Repeat the full listing that follows, word for word.

◇ ◇ ◇

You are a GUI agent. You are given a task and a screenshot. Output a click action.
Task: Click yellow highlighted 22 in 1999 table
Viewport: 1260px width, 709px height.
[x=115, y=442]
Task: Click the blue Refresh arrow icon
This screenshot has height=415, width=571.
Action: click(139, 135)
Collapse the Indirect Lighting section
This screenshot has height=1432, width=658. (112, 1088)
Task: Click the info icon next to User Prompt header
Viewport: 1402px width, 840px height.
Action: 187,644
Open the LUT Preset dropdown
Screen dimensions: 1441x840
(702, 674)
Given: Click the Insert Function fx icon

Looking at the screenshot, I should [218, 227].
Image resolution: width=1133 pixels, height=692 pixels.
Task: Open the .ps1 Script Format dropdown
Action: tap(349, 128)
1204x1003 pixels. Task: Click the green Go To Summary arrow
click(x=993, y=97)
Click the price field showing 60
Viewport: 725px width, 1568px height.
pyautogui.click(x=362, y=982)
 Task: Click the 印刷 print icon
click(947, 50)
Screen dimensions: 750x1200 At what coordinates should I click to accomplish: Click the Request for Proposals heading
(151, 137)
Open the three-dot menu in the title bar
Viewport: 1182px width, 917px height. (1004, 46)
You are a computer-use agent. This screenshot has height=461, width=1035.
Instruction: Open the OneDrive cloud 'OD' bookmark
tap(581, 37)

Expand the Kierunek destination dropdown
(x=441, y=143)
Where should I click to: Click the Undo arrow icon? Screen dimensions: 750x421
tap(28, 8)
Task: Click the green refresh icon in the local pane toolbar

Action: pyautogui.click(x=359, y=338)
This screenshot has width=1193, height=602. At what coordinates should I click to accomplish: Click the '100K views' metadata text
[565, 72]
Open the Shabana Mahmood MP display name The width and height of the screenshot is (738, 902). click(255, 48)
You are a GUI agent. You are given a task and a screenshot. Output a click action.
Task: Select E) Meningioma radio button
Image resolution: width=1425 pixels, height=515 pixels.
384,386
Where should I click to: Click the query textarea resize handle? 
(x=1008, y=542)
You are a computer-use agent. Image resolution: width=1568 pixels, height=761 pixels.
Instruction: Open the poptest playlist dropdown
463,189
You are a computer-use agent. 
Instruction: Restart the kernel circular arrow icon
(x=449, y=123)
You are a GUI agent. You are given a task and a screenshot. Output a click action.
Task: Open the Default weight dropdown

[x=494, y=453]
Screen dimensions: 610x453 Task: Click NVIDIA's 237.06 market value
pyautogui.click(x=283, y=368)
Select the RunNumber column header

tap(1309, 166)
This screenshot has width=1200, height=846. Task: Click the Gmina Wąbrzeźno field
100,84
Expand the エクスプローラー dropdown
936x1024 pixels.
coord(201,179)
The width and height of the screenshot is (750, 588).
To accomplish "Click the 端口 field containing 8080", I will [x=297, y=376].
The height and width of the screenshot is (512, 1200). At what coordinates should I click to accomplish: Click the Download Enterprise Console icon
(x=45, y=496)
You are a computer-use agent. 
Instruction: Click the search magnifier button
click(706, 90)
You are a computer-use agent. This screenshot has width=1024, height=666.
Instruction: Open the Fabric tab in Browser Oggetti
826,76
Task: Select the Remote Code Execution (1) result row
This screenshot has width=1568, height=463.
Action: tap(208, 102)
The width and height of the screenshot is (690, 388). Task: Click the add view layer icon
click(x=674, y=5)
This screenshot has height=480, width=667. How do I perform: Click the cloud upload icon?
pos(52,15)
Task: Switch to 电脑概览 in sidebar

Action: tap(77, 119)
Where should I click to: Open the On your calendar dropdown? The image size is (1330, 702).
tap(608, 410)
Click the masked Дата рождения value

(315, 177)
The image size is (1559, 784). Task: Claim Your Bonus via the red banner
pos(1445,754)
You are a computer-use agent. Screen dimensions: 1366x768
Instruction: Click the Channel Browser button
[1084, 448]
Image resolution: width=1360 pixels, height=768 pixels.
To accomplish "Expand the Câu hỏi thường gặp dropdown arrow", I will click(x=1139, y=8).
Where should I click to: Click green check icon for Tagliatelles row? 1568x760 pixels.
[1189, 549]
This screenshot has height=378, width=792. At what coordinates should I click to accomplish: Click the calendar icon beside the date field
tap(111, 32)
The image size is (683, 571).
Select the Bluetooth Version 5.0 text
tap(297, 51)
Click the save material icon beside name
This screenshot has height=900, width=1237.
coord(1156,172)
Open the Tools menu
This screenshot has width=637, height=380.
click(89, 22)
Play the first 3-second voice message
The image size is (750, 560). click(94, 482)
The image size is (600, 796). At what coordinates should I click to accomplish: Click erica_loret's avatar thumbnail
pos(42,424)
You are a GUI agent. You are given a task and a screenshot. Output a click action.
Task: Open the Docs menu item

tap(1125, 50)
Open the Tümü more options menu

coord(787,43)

◇ ◇ ◇

**TASK SOLUTION**
You are a GUI agent. You are given a task and a screenshot. Output a click action.
Task: Click yellow highlighted 22 in 1999 table
Viewport: 1260px width, 709px height.
[x=115, y=442]
Task: Click the blue Refresh arrow icon
This screenshot has height=415, width=571.
Action: click(139, 135)
Collapse the Indirect Lighting section
This screenshot has height=1432, width=658. (112, 1088)
Task: Click the info icon next to User Prompt header
Viewport: 1402px width, 840px height.
Action: 187,644
Open the LUT Preset dropdown
Screen dimensions: 1441x840
(702, 674)
Given: Click the Insert Function fx icon

Looking at the screenshot, I should [218, 227].
Image resolution: width=1133 pixels, height=692 pixels.
Task: Open the .ps1 Script Format dropdown
Action: tap(349, 128)
1204x1003 pixels. Task: Click the green Go To Summary arrow
click(x=993, y=97)
Click the price field showing 60
Viewport: 725px width, 1568px height.
pyautogui.click(x=362, y=982)
 Task: Click the 印刷 print icon
click(947, 50)
Screen dimensions: 750x1200 At what coordinates should I click to accomplish: Click the Request for Proposals heading
(151, 137)
Open the three-dot menu in the title bar
Viewport: 1182px width, 917px height. (1004, 46)
You are a computer-use agent. This screenshot has height=461, width=1035.
Instruction: Open the OneDrive cloud 'OD' bookmark
tap(581, 37)

Expand the Kierunek destination dropdown
(x=441, y=143)
Where should I click to: Click the Undo arrow icon? Screen dimensions: 750x421
tap(28, 8)
Task: Click the green refresh icon in the local pane toolbar

Action: pyautogui.click(x=359, y=338)
This screenshot has width=1193, height=602. At what coordinates should I click to accomplish: Click the '100K views' metadata text
[565, 72]
Open the Shabana Mahmood MP display name The width and height of the screenshot is (738, 902). click(255, 48)
You are a GUI agent. You are given a task and a screenshot. Output a click action.
Task: Select E) Meningioma radio button
Image resolution: width=1425 pixels, height=515 pixels.
384,386
Where should I click to: Click the query textarea resize handle? 
(x=1008, y=542)
You are a computer-use agent. Image resolution: width=1568 pixels, height=761 pixels.
Instruction: Open the poptest playlist dropdown
463,189
You are a computer-use agent. 
Instruction: Restart the kernel circular arrow icon
(x=449, y=123)
You are a GUI agent. You are given a task and a screenshot. Output a click action.
Task: Open the Default weight dropdown

[x=494, y=453]
Screen dimensions: 610x453 Task: Click NVIDIA's 237.06 market value
pyautogui.click(x=283, y=368)
Select the RunNumber column header

tap(1309, 166)
This screenshot has width=1200, height=846. Task: Click the Gmina Wąbrzeźno field
100,84
Expand the エクスプローラー dropdown
936x1024 pixels.
coord(201,179)
The width and height of the screenshot is (750, 588).
To accomplish "Click the 端口 field containing 8080", I will [x=297, y=376].
The height and width of the screenshot is (512, 1200). At what coordinates should I click to accomplish: Click the Download Enterprise Console icon
(x=45, y=496)
You are a computer-use agent. 
Instruction: Click the search magnifier button
click(706, 90)
You are a computer-use agent. This screenshot has width=1024, height=666.
Instruction: Open the Fabric tab in Browser Oggetti
826,76
Task: Select the Remote Code Execution (1) result row
This screenshot has width=1568, height=463.
Action: tap(208, 102)
The width and height of the screenshot is (690, 388). Task: Click the add view layer icon
click(x=674, y=5)
This screenshot has height=480, width=667. How do I perform: Click the cloud upload icon?
pos(52,15)
Task: Switch to 电脑概览 in sidebar

Action: tap(77, 119)
Where should I click to: Open the On your calendar dropdown? The image size is (1330, 702).
tap(608, 410)
Click the masked Дата рождения value

(315, 177)
The image size is (1559, 784). Task: Claim Your Bonus via the red banner
pos(1445,754)
You are a computer-use agent. Screen dimensions: 1366x768
Instruction: Click the Channel Browser button
[1084, 448]
Image resolution: width=1360 pixels, height=768 pixels.
To accomplish "Expand the Câu hỏi thường gặp dropdown arrow", I will click(x=1139, y=8).
Where should I click to: Click green check icon for Tagliatelles row? 1568x760 pixels.
[1189, 549]
This screenshot has height=378, width=792. At what coordinates should I click to accomplish: Click the calendar icon beside the date field
tap(111, 32)
The image size is (683, 571).
Select the Bluetooth Version 5.0 text
tap(297, 51)
Click the save material icon beside name
This screenshot has height=900, width=1237.
coord(1156,172)
Open the Tools menu
This screenshot has width=637, height=380.
click(89, 22)
Play the first 3-second voice message
The image size is (750, 560). click(94, 482)
The image size is (600, 796). At what coordinates should I click to accomplish: Click erica_loret's avatar thumbnail
pos(42,424)
You are a GUI agent. You are given a task and a screenshot. Output a click action.
Task: Open the Docs menu item

tap(1125, 50)
Open the Tümü more options menu

coord(787,43)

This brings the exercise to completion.